**PROBLEM DESCRIPTION**: Please update the lines starting at the one that contains "What do you see at coordinates (763, 525)" and ending at the one that contains "coordinates (1236, 669)." by replacing "particular element" with "specific element". Return only those lines, with everything else unchanged.
++++ DATA EXTRACT
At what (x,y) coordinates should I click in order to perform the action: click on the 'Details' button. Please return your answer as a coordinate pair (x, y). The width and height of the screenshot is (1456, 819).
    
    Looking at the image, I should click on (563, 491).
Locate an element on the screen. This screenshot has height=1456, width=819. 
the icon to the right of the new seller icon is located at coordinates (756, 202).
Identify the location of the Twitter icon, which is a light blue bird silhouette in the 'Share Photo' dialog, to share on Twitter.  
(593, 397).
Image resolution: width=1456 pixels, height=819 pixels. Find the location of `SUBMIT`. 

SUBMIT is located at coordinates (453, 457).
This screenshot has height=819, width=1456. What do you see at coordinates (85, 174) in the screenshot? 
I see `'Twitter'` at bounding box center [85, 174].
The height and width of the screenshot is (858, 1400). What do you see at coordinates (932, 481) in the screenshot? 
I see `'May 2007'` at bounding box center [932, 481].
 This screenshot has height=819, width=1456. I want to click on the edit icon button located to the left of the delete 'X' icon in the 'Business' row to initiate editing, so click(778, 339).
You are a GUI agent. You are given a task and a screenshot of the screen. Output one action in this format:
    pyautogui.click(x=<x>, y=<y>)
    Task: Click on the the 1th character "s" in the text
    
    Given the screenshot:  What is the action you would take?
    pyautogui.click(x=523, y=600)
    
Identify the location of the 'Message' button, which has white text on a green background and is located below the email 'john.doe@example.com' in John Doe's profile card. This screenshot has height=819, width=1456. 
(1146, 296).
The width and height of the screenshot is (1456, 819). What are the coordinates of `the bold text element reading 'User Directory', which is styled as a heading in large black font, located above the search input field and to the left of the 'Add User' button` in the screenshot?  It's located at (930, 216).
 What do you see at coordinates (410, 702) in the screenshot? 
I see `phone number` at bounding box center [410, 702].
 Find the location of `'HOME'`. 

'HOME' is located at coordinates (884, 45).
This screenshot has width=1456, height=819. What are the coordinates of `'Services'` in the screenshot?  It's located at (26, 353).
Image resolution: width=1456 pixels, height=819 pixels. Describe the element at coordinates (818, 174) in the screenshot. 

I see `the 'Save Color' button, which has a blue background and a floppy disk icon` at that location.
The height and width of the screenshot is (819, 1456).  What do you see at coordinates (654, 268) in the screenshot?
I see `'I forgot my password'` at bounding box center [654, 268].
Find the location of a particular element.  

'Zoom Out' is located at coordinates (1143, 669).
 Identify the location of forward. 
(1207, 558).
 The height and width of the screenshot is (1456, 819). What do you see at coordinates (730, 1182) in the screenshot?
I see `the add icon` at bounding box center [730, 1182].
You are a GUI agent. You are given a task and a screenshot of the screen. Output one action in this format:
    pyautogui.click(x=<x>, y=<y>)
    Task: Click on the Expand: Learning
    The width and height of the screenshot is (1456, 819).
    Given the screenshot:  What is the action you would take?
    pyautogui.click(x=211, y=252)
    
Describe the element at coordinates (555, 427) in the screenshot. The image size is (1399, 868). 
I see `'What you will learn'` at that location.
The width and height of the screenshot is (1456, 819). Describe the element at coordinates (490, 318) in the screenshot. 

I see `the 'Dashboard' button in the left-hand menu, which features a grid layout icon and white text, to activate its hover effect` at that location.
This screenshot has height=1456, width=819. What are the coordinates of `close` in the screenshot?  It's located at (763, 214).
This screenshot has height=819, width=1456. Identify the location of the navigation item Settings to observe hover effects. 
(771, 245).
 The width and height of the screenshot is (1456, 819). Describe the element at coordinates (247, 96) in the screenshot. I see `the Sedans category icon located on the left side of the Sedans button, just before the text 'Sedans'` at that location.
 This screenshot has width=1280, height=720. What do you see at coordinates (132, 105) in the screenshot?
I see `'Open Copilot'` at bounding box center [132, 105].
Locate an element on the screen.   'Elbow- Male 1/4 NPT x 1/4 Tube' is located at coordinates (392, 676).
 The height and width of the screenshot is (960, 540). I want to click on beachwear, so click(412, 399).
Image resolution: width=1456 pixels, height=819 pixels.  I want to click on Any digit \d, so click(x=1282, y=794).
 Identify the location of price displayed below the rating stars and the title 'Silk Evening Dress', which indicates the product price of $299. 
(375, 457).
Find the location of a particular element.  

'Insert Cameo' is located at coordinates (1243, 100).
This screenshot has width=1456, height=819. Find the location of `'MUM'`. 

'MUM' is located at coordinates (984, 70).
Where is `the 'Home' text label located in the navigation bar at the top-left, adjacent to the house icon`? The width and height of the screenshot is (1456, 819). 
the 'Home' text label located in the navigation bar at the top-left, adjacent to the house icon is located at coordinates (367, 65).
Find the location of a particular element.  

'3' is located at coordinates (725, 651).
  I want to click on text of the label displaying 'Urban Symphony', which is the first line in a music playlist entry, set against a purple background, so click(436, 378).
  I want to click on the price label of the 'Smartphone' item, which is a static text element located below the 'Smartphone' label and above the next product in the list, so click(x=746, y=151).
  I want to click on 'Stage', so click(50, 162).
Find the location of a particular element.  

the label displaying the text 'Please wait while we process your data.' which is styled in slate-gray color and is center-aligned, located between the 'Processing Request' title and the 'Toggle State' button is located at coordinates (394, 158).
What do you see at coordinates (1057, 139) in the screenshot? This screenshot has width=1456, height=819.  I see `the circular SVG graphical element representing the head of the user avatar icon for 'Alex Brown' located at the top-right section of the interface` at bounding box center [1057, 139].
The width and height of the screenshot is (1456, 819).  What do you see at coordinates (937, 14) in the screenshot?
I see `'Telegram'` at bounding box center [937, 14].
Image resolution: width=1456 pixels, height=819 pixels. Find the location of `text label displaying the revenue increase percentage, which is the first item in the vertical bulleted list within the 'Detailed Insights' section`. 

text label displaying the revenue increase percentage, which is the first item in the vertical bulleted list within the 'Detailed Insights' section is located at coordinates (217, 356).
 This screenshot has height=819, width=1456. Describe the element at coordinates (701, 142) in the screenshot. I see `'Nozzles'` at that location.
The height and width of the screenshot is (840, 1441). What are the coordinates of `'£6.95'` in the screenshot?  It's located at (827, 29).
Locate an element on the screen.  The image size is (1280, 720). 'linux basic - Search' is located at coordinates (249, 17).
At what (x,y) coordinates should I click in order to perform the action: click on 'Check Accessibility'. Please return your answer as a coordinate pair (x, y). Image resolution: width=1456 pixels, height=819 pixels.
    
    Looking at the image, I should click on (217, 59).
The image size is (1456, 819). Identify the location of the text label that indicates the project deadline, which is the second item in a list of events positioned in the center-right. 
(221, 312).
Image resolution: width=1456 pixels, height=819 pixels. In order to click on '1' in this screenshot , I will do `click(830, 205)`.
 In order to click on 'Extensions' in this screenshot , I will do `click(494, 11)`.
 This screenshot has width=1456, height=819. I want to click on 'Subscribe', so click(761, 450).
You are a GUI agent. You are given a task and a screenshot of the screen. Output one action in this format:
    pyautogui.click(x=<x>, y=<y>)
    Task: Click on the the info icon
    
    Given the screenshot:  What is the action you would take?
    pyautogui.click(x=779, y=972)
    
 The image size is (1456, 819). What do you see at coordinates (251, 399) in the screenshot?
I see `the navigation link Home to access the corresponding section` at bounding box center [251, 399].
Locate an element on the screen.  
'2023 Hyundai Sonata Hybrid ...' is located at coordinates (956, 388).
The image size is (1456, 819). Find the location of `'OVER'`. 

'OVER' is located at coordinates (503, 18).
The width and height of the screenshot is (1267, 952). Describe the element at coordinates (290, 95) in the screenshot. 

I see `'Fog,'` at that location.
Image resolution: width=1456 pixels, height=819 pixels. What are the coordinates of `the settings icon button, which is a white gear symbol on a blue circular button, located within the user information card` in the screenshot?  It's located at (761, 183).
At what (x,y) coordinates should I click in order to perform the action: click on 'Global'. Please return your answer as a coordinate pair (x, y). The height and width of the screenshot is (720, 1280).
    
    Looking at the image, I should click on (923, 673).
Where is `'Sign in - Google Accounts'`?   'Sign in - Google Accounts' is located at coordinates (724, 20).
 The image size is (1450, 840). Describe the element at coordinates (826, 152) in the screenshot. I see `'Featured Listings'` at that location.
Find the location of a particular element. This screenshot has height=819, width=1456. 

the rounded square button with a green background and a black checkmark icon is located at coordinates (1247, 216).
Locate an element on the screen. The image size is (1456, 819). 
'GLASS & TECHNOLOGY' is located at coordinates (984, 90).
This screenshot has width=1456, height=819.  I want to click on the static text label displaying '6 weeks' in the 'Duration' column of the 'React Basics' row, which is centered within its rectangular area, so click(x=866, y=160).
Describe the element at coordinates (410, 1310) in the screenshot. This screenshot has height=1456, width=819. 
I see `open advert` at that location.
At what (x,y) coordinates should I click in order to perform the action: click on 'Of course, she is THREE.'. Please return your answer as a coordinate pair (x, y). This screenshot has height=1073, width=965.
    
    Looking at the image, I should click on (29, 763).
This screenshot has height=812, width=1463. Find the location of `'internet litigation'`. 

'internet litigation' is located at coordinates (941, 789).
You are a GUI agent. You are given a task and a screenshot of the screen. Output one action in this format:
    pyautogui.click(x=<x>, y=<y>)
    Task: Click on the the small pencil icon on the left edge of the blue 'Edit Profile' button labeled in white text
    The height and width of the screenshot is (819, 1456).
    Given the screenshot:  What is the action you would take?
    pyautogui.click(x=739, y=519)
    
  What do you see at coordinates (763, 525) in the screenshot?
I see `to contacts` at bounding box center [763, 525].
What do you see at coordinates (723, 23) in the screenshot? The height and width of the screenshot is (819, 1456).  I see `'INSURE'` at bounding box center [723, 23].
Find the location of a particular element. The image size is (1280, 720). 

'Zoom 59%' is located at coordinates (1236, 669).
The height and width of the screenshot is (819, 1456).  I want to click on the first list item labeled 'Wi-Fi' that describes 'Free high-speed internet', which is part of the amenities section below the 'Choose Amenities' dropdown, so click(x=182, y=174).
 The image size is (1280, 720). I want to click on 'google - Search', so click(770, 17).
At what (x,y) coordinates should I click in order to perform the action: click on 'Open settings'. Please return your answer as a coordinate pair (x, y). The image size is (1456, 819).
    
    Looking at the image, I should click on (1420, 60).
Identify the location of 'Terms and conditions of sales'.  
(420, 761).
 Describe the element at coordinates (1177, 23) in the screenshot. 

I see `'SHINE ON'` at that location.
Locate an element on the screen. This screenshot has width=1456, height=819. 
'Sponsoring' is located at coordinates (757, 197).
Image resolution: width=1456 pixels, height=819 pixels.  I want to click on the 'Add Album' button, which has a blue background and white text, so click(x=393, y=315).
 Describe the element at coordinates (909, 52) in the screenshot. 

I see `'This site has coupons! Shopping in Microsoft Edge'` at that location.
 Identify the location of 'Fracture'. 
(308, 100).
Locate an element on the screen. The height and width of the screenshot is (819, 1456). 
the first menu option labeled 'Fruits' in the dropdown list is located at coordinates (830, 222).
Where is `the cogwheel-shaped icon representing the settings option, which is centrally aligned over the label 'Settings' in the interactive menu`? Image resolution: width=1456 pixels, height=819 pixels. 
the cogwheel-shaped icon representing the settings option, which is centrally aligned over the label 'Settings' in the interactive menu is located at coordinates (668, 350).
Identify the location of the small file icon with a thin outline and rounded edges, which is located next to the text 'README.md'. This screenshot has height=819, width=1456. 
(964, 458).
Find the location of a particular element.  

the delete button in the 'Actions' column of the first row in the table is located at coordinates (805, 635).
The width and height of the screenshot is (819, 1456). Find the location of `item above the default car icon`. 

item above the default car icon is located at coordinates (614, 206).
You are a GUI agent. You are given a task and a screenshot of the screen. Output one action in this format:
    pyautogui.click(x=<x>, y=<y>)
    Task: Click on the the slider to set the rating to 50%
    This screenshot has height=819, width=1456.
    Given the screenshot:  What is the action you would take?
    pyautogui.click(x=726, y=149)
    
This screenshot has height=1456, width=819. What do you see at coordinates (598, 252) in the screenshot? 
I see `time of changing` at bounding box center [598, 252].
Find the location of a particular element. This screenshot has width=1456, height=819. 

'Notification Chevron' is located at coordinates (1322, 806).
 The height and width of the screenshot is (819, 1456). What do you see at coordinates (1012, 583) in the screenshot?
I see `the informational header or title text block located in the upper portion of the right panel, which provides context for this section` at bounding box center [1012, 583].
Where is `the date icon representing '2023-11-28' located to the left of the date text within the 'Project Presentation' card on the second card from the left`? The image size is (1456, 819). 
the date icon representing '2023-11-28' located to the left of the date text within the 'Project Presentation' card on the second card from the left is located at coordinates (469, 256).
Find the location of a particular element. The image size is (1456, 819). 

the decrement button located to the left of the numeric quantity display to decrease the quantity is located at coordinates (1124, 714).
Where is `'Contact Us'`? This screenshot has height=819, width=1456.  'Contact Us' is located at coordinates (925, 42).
++++++++
**TASK OUTPUT**:
  What do you see at coordinates (763, 525) in the screenshot?
I see `to contacts` at bounding box center [763, 525].
What do you see at coordinates (723, 23) in the screenshot? The height and width of the screenshot is (819, 1456).  I see `'INSURE'` at bounding box center [723, 23].
Find the location of a specific element. The image size is (1280, 720). 

'Zoom 59%' is located at coordinates (1236, 669).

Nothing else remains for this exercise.